Spaces:

RomeroLab-Duke
/

BioDesignBench-Leaderboard

Running

File size: 16,523 Bytes

8476db7

"""In-process agent runner for contamination-safe BioDesignBench submissions.

Replaces the old endpoint-based dispatcher: the HF Space leaderboard
runs the agent loop here, using:

  - the submitter's LLM provider + API key (passed at submission time,
    never persisted -- forwarded straight to the provider SDK and
    discarded after the run)
  - either our reference protein-design-mcp endpoint or a custom
    submitter-provided MCP URL (the latter is opt-in, off by default)

This keeps the 76 task descriptions inside Romero Lab infrastructure;
the only path data leaves the lab is via the submitter's chosen LLM
provider API call. The MCP server (custom or reference) sees only
operational tool arguments -- never the raw task prompt or evaluation
criteria.
"""

from __future__ import annotations

import json
import logging
import os
import re
import time
from pathlib import Path
from typing import Any

logger = logging.getLogger(__name__)

DEFAULT_MAX_STEPS = 50
TOOL_HTTP_TIMEOUT = 600  # per-tool-call timeout (seconds)

DEFAULT_SYSTEM_PROMPT = (
    "You are an expert computational protein engineer participating in "
    "the BioDesignBench evaluation. Your goal is to design protein "
    "sequences that satisfy the user's task description by orchestrating "
    "the available protein-design tools. Iterate: generate candidates, "
    "evaluate them with multiple metrics (structure prediction, energy, "
    "interface analysis), refine, and only output your final designs "
    "after thorough validation. When you are done, end your final "
    "message with a fasta-style block containing the designed sequences:\n"
    "```fasta\n>design_1\nMKKL...\n>design_2\nMFQR...\n```"
)


# ---------------------------------------------------------------------------
#  Tool-schema loading
# ---------------------------------------------------------------------------


def load_tool_schemas() -> list[dict]:
    """Load the 17 reference MCP tool schemas."""
    p = Path(__file__).parent / "mcp_tool_schemas.json"
    with open(p) as f:
        return json.load(f)


def to_anthropic_tools(schemas: list[dict]) -> list[dict]:
    """Convert leaderboard tool schemas to Anthropic's `tools` format."""
    out = []
    for s in schemas:
        out.append({
            "name": s["name"],
            "description": s.get("description", ""),
            "input_schema": s.get("parameters") or s.get("input_schema") or {},
        })
    return out


def to_openai_tools(schemas: list[dict]) -> list[dict]:
    """Convert to OpenAI's `tools` format (also used by DeepSeek)."""
    out = []
    for s in schemas:
        out.append({
            "type": "function",
            "function": {
                "name": s["name"],
                "description": s.get("description", ""),
                "parameters": s.get("parameters") or s.get("input_schema") or {},
            },
        })
    return out


# ---------------------------------------------------------------------------
#  MCP HTTP client (one tool call per POST)
# ---------------------------------------------------------------------------


def call_mcp_tool(
    mcp_url: str,
    mcp_token: str,
    tool_name: str,
    arguments: dict[str, Any],
) -> dict[str, Any]:
    """POST a single tool call to the MCP server.

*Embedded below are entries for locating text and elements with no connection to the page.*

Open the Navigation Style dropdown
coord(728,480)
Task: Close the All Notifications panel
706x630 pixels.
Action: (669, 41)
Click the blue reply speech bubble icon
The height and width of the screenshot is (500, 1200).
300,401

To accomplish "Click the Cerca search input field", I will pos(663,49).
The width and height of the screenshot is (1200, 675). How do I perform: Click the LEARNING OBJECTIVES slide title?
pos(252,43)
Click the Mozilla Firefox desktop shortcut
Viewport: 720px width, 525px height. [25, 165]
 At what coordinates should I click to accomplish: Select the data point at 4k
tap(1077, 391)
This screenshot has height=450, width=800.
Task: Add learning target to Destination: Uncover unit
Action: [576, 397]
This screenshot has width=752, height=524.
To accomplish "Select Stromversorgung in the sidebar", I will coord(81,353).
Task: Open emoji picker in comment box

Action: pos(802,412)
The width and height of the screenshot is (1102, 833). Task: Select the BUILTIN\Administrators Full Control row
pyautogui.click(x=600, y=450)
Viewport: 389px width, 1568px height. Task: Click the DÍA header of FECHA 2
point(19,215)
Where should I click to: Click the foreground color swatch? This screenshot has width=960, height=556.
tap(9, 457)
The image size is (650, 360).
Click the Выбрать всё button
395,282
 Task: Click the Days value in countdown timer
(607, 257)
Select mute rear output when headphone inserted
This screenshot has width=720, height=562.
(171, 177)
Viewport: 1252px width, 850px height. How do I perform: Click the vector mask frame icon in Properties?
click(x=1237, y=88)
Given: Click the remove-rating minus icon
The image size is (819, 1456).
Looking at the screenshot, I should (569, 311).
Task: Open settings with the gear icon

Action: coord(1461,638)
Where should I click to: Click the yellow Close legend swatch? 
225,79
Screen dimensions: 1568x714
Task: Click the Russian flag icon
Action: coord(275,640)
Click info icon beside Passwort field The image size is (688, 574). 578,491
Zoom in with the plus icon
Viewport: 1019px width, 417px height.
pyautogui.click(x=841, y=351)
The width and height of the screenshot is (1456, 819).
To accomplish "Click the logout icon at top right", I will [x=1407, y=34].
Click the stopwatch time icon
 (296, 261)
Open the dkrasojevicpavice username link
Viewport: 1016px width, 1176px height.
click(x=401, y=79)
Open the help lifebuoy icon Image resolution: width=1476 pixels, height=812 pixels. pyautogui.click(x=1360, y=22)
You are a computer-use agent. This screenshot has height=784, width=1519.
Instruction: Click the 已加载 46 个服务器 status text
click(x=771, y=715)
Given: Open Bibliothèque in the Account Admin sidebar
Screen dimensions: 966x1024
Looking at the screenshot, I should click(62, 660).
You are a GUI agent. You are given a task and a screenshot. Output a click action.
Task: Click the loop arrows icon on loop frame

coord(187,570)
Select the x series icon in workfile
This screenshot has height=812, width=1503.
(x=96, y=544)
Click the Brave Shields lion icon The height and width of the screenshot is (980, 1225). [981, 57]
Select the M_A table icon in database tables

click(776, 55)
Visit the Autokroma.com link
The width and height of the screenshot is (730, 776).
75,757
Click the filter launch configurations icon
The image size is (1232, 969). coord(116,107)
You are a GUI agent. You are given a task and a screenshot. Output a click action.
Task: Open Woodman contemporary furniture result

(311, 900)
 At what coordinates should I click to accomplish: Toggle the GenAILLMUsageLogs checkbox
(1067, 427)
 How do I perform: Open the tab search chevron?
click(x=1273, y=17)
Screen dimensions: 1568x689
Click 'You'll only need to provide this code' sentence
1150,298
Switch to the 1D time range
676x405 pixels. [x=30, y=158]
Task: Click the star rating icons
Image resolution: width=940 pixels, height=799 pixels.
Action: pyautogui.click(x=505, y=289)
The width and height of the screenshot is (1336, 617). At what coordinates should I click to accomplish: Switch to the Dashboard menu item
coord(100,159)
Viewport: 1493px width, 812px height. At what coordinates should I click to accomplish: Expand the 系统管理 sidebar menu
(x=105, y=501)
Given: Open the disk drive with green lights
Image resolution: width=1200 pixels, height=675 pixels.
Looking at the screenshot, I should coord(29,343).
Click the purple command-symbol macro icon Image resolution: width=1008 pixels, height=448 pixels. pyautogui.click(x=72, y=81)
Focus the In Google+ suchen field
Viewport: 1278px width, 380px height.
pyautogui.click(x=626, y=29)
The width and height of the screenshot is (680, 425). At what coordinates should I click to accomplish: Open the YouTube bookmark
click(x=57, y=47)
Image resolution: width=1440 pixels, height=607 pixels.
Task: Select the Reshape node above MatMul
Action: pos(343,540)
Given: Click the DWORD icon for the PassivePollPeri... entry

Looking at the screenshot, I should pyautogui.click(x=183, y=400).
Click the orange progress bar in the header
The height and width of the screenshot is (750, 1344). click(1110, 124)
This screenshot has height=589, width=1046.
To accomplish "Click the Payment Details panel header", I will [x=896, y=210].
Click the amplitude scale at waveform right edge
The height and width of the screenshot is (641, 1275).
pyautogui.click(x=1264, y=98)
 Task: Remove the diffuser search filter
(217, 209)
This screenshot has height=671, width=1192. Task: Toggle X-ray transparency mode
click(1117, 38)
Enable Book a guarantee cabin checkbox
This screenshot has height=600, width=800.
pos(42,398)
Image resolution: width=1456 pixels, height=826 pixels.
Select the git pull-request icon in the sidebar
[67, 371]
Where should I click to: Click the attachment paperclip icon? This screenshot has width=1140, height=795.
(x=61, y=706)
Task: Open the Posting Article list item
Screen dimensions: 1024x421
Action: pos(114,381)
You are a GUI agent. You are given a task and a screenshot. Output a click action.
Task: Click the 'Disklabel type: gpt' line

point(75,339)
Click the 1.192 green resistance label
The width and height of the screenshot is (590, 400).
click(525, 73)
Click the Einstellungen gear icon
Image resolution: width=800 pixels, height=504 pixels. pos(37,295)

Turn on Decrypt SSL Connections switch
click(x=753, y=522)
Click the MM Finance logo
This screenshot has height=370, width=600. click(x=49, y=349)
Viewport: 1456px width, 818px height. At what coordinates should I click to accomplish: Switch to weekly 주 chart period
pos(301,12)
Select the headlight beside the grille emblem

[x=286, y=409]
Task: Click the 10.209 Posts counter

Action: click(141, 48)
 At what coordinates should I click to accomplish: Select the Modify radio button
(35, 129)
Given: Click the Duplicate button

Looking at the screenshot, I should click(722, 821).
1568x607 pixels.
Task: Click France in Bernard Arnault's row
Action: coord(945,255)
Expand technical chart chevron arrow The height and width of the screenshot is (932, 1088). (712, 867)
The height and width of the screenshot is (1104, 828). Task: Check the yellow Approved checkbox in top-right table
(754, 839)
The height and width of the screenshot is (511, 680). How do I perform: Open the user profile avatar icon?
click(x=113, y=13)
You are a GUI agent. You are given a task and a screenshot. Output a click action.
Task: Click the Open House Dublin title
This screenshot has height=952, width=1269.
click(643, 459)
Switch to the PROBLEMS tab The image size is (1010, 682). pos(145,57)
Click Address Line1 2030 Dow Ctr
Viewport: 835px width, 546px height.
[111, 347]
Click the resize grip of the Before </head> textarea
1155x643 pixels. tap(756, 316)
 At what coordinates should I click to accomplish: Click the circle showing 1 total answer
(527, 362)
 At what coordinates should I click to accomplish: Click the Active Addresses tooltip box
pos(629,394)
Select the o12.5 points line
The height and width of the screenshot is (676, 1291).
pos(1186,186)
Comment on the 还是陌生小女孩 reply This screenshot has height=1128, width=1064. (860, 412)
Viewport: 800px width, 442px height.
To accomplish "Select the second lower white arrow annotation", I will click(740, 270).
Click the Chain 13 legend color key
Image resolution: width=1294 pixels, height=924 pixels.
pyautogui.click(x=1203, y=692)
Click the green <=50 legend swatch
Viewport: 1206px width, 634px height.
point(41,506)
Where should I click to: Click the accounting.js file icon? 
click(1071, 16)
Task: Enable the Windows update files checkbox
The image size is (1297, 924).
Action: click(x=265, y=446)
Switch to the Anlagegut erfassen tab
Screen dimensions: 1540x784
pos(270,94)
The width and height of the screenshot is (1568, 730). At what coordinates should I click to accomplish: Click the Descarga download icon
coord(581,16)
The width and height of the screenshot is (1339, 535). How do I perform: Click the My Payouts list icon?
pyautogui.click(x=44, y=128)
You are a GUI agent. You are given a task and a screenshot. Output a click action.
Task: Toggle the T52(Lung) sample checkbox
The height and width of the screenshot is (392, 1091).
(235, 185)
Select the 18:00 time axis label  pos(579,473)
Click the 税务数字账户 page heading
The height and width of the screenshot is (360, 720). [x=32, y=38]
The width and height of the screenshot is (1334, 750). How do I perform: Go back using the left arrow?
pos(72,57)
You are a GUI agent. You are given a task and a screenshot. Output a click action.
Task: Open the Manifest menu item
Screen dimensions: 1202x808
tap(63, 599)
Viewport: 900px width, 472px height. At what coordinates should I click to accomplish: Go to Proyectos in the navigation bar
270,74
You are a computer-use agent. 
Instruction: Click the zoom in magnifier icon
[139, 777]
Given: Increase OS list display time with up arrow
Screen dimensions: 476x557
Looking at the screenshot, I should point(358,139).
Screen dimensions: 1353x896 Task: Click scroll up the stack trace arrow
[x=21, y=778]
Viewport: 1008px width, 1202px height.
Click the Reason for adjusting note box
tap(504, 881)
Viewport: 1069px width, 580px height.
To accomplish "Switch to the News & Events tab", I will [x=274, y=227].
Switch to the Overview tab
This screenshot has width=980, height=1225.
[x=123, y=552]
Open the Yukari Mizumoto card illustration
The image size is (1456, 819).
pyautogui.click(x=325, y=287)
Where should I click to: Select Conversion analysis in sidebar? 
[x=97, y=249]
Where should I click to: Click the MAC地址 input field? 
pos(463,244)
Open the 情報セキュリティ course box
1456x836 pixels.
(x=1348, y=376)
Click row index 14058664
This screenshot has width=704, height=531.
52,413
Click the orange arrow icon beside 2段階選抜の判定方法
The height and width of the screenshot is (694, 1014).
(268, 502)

    The server contract mirrors `protein-design-mcp/deploy/modal_app.py`:
        POST /  body: {"name": "<tool>", "arguments": {...}}
        200 OK  body: {...tool result...}
    """
    if not mcp_url:
        return {"error": "MCP endpoint not configured (PROTEIN_MCP_URL unset)"}

    try:
        import httpx
    except ImportError:
        return {"error": "httpx not installed in leaderboard image"}

    headers = {"Content-Type": "application/json"}
    if mcp_token:
        headers["Authorization"] = f"Bearer {mcp_token}"

    payload = {"name": tool_name, "arguments": arguments}

    try:
        resp = httpx.post(
            mcp_url, json=payload, headers=headers, timeout=TOOL_HTTP_TIMEOUT,
        )
    except Exception as e:
        return {"error": f"MCP POST failed: {e}"}

    if resp.status_code != 200:
        return {"error": f"MCP HTTP {resp.status_code}: {resp.text[:300]}"}

    try:
        return resp.json()
    except Exception as e:
        return {"error": f"MCP returned non-JSON: {e}"}


# ---------------------------------------------------------------------------
#  Sequence extraction from agent's final answer
# ---------------------------------------------------------------------------


_FASTA_BLOCK = re.compile(r"```fasta\s*\n(.*?)\n```", re.DOTALL | re.IGNORECASE)
_FASTA_HEADER = re.compile(r"^>\S+", re.MULTILINE)
_AA_LINE = re.compile(r"^[ACDEFGHIKLMNPQRSTVWY*\-]+$", re.MULTILINE)
_AA_INLINE = re.compile(r"\b([ACDEFGHIKLMNPQRSTVWY]{20,})\b")


def extract_sequences(text: str, max_designs: int = 50) -> list[str]:
    """Pull amino acid sequences out of the agent's final assistant text.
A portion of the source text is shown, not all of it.